赤司 どちらも突然、売り込みに来られてビックリしたんですけど、DELTA VINYLさんに関しては、可愛いからお付き合いしましたという所でした(笑)。なんか彼、噂だと第2弾でタコのようなモノを作っていると聞いていますので、来年の資料製博覧会に合わせるのかな?なんて勝手に想像しています。そしてKTさんですが、おもしろかったのは、アトミックコングは海外の受けが凄くて、抽選販売に沢山のご応募をいただいたんですよ。RAMPAGE TOYさんが「あれは塗りたい!」って来てくれたので「じゃあ半分づつシェアして発売しようか」という話をして、彼が今、一生懸命に彩色してくれています。
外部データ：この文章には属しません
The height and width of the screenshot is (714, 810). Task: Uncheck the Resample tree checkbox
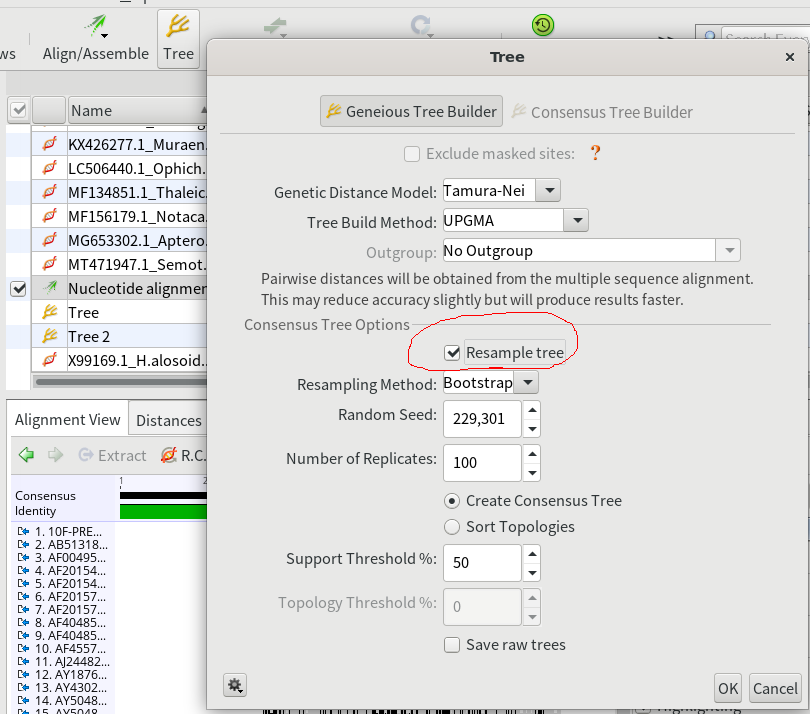pos(453,352)
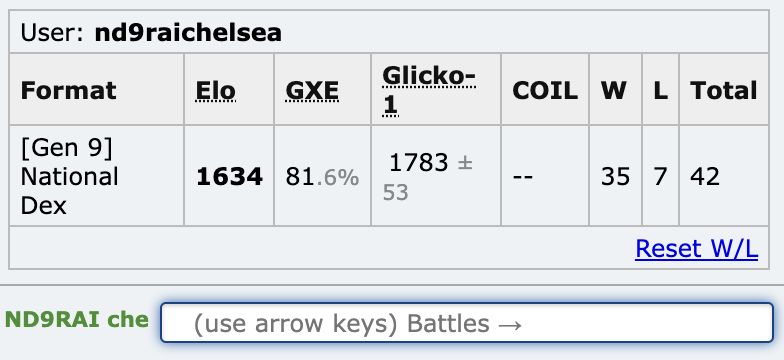Click the W column header
This screenshot has width=784, height=360.
coord(614,90)
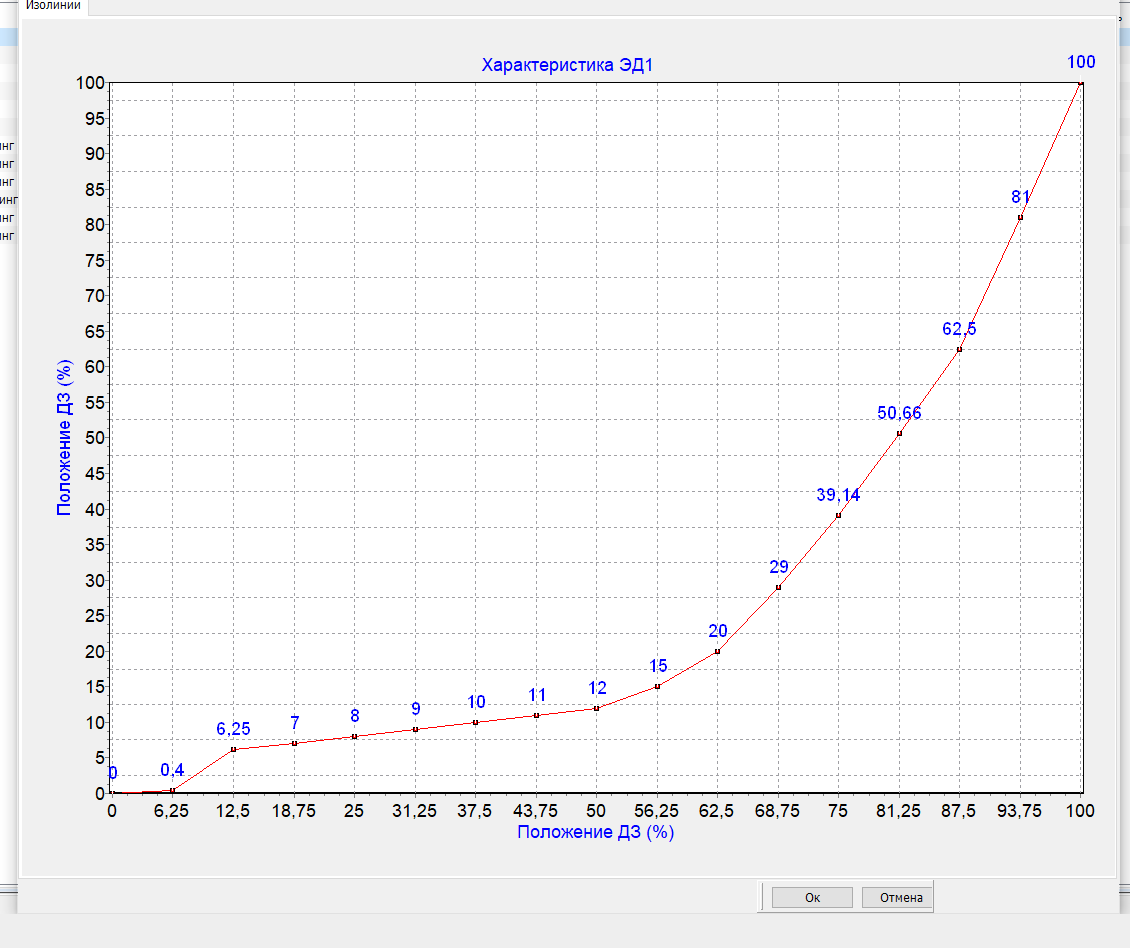Viewport: 1130px width, 948px height.
Task: Select the curve point with value 39,14
Action: coord(839,515)
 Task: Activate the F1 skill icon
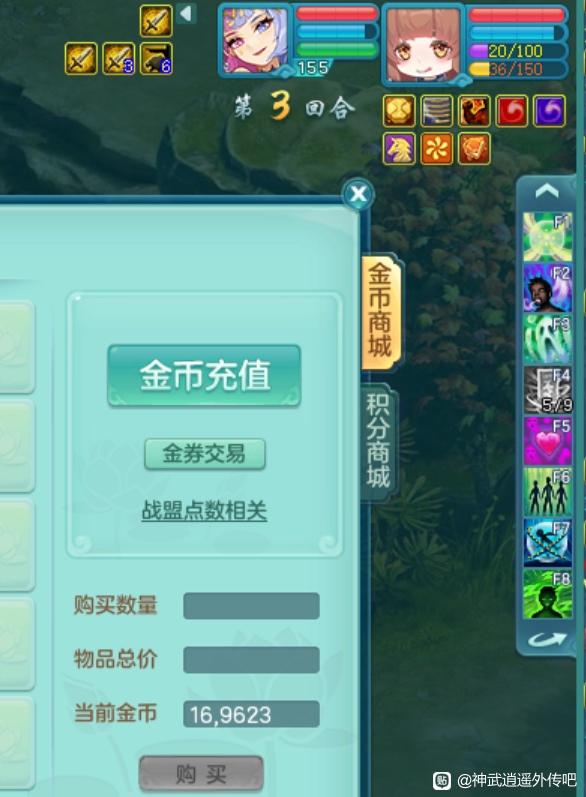click(547, 237)
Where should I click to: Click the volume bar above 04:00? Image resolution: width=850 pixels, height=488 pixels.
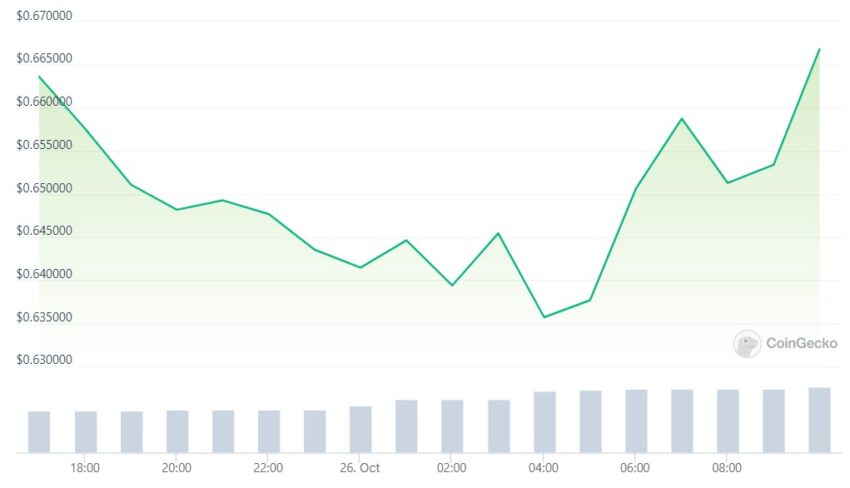pyautogui.click(x=545, y=422)

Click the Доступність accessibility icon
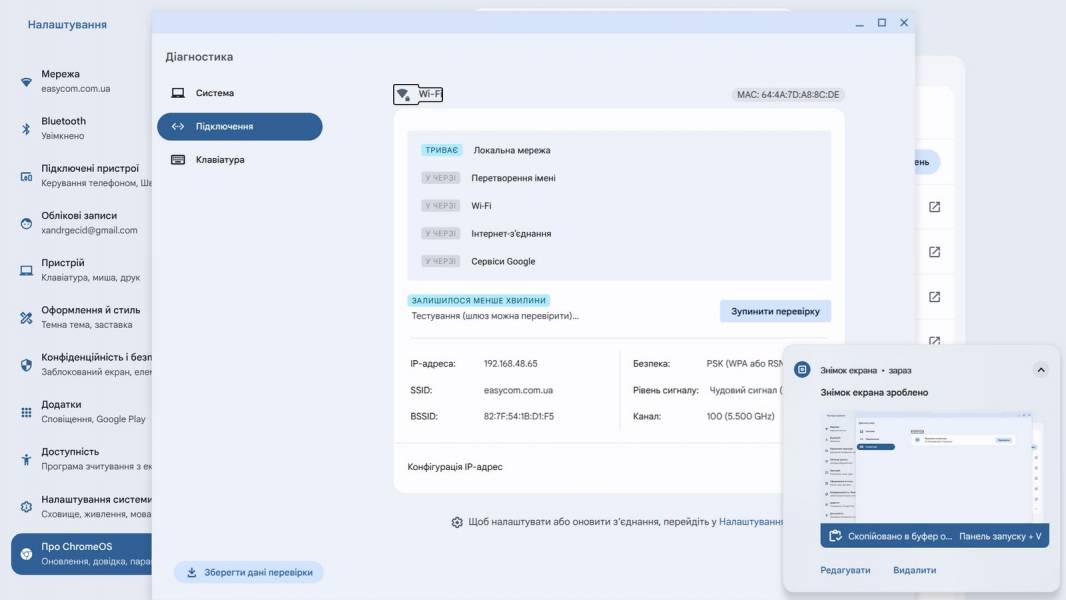[x=26, y=459]
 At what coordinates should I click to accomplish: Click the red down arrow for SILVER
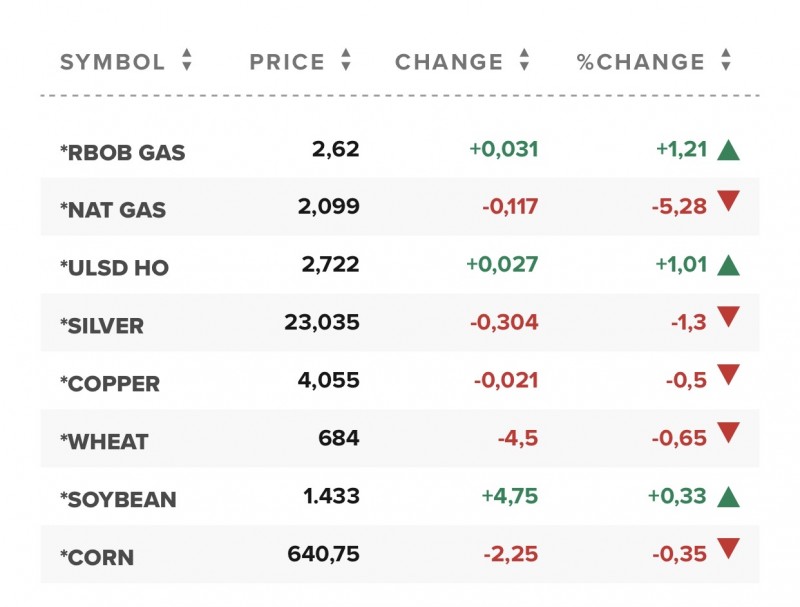point(728,318)
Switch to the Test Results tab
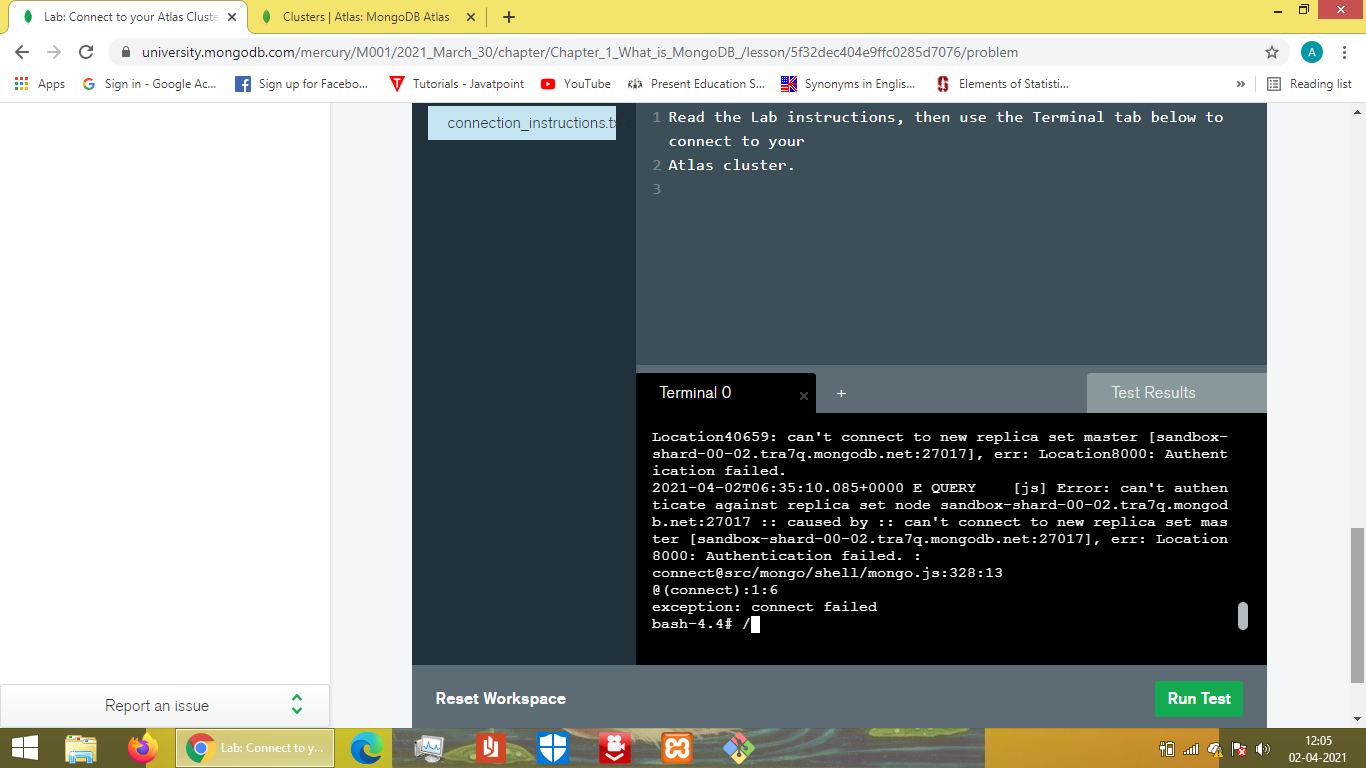1366x768 pixels. click(1153, 393)
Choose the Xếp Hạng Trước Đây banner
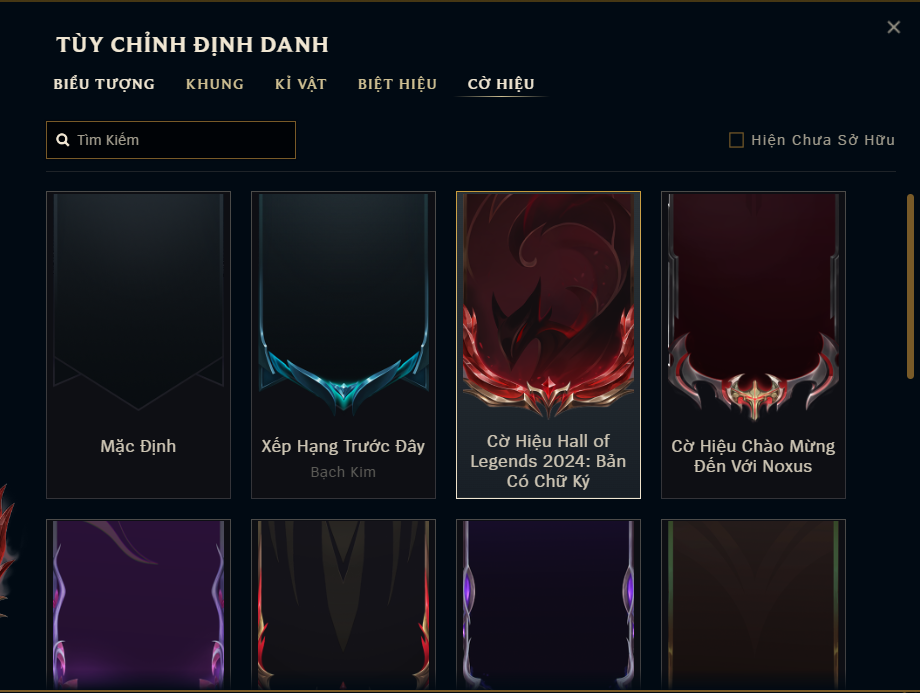Image resolution: width=920 pixels, height=693 pixels. point(343,345)
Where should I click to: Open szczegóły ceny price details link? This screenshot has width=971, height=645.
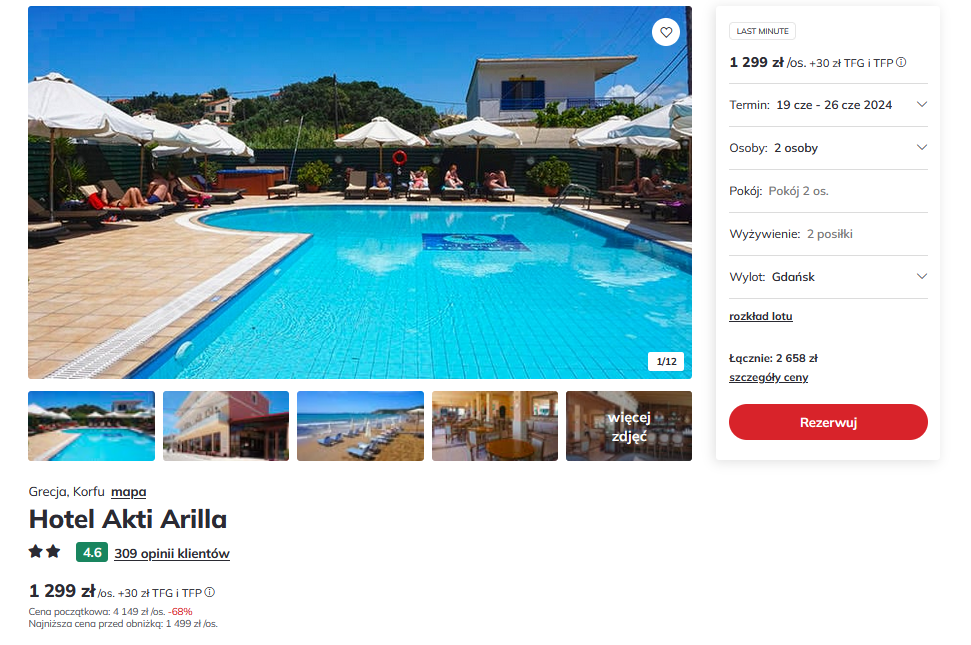[769, 378]
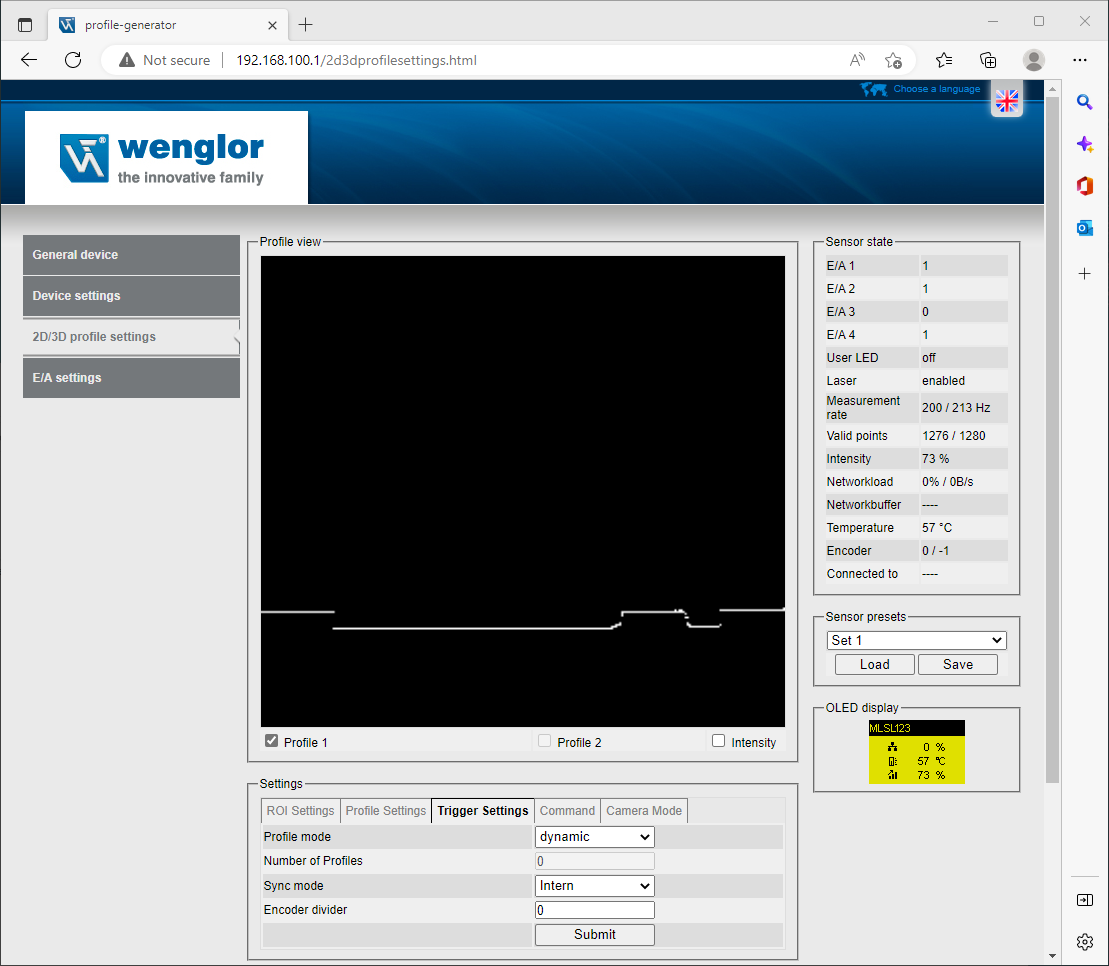Add page to favorites star icon
The image size is (1109, 966).
click(x=893, y=60)
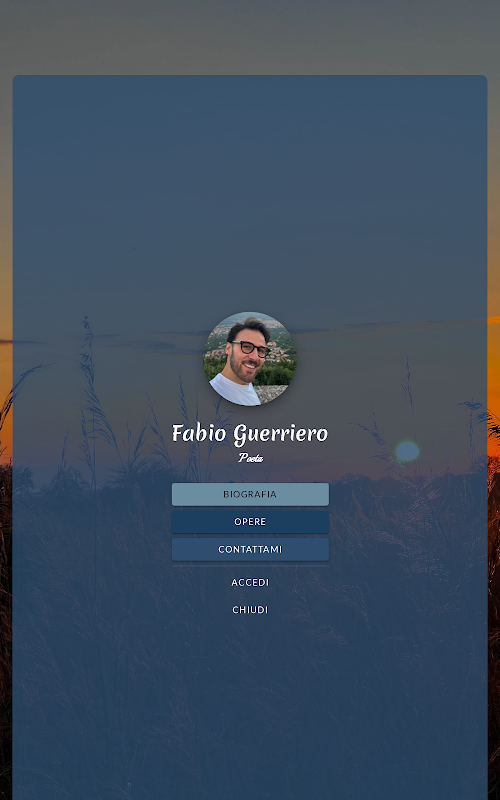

―海外勢に受ける魅力があるんですね。それにも期待しています!

4.今後の予定について

ーー今後、予定している新作など開かせる範囲でいいので聞かせて下さい。
赤司 佳境に入っているのが「MEDICOM TOY EXHIBITION ’15」で発表した安楽さんの龍で「どうソフビにアレンジするか?」という作業を一生懸命やっています。パーツ数はある程度、ソフビのメソッドの中でやりたいけど、あの形状は成型で抜けない(笑)。もともとラテックスで作ったモノをデジタルスキャンして、スタジオで補正をかけ、安楽さんやウチも「これは素晴らしい!」という形状まで行ったんです。ただPVCなら問題なく出来るけど、ソフビっぽいアレンジを本当に詰めている最中なので、恐らく数ヶ月後、皆さんにお披露目した時「ああ!こうなったのか!!」とおもしろがってもらえたら「いいな~」という感じですね。本当に「この位置を少し前へ」とか「この位置をもう少し後に」とか丁々発止で毎日のようにデータのキャッチボールをしています。また今後の新作、おばけくじらのティアマトとケイトスという2作がワックスに入ります。これはもう非常に安楽さんの系統でファニーではなく、怪獣ラインだったので「さすがだな」という感じでしたね。

―安楽さんの作品は時を経ても、造型のポテンシャルが変わらない印象が強いですよね。
赤司 凄く自然体ですね。お仕事をして楽しいです。多分、あべさんや、ピコピコさんもそうですけど「どこからどこまでをどちらがやる?」みたいな、お互いの仕事の職域が決まるまでは、凄くキャッチボールが多いですけど、決まってしまうと、互いを信頼して仕事が出来ますからあとはスムーズですよね。ちょうど安楽さんとは、そんなキャッチボールをしている最中で、大変だけどとても楽しいです。ただ、この作業はあまり同時に沢山は無理ですね。今はそんな感じでしょうか(笑)。